Microprocessors of the early 1970s typically had 16-bit addresses, capable of accessing 64 kilobytes of memory. At first, 64 kilobytes seemed like more memory than anyone would need (or afford), but as the price of memory chips plunged, the demand for memory grew.4 To support a larger address space, Intel added segment registers to the 8086, a hack that allowed the processor to access a megabyte of memory but led to years of gnashed teeth. The concept is to break memory into 64-kilobyte segments. A segment register specifies the start of the memory segment, and a 16-bit address indicates an address within that segment. These are combined in the adder, as shown below, to obtain the memory address. One downside is that accessing regions of memory larger than 64 kilobytes is difficult; the segment register must be modified to get outside the current segment.3

The segment register and the offset are added to create a 20-bit physical address. From iAPX 86,88 User's Manual, page 2-13.

How does the 16-bit adder compute a 20-bit address?
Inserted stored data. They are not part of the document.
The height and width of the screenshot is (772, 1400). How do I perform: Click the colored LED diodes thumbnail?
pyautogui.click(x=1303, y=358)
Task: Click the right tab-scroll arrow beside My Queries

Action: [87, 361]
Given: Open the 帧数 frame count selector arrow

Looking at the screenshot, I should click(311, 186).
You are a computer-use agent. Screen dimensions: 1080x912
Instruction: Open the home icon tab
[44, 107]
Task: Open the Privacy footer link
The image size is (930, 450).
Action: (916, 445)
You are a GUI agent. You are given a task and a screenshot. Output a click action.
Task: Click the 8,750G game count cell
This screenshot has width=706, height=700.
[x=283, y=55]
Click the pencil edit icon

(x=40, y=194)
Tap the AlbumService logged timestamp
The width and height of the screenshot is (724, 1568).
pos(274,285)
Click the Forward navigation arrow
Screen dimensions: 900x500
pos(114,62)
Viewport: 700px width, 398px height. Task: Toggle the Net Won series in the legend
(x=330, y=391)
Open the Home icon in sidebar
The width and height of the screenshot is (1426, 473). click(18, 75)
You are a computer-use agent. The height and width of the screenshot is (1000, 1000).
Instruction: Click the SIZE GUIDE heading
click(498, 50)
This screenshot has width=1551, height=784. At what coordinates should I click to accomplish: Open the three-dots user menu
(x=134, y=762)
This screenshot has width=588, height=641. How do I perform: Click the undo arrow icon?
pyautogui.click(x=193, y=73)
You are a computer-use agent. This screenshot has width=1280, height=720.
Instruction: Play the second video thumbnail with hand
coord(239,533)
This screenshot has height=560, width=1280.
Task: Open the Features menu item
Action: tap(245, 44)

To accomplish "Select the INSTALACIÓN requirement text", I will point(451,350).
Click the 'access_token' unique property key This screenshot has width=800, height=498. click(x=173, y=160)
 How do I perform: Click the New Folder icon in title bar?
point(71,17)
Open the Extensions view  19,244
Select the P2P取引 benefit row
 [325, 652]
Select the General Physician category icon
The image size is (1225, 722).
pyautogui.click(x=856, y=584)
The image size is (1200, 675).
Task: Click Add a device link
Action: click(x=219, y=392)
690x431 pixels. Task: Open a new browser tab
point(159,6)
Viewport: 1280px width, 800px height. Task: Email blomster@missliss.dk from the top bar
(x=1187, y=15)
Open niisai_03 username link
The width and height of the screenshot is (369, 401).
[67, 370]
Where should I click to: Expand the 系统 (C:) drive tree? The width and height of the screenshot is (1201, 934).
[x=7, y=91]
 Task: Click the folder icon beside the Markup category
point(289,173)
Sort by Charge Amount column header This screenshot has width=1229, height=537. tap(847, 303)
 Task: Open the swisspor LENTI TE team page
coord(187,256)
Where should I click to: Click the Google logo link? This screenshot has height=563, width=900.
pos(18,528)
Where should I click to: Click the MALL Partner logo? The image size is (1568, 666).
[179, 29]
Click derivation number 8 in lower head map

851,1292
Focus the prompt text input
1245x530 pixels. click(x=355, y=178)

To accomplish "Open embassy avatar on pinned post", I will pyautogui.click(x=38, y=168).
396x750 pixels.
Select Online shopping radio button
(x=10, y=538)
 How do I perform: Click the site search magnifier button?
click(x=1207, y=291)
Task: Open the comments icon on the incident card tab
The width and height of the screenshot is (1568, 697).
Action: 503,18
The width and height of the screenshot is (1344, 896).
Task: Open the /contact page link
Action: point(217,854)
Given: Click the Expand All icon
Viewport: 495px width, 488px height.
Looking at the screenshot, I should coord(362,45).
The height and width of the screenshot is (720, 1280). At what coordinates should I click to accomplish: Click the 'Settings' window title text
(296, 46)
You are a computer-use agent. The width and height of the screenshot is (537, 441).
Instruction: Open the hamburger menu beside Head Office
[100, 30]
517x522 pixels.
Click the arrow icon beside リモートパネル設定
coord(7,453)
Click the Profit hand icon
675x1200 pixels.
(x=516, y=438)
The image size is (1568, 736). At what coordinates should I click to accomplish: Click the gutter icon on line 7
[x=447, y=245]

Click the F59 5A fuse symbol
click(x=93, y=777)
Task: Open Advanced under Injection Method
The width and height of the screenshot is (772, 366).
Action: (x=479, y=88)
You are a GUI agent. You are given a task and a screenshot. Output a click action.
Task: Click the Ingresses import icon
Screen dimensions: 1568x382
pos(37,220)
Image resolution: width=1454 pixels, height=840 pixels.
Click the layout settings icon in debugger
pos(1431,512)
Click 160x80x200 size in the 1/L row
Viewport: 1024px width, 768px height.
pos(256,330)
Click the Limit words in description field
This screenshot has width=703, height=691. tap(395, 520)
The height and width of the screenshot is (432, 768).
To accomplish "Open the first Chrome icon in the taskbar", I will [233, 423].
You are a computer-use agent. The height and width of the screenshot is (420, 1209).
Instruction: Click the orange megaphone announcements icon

The trick is that since the segment register is shifted 4 bits, the adder sums the 16 bits of the segment register and the top 12 bits of the offset. The four low bits of the offset bypass the adder since they are unchanged. For other purposes (such as incrementing the instruction counter), the adder operates on unshifted 16-bit addresses. Thus, the register circuitry has logic to feed either shifted or non-shifted values to the adder.

The diagram below, from the 8086 patent, shows how the adder sits between the segment registers and the address pins, computing the address. In the patent, the segment registers were named RC, RD, RS, and RA, not their current names: CS, DS, SS, and ES.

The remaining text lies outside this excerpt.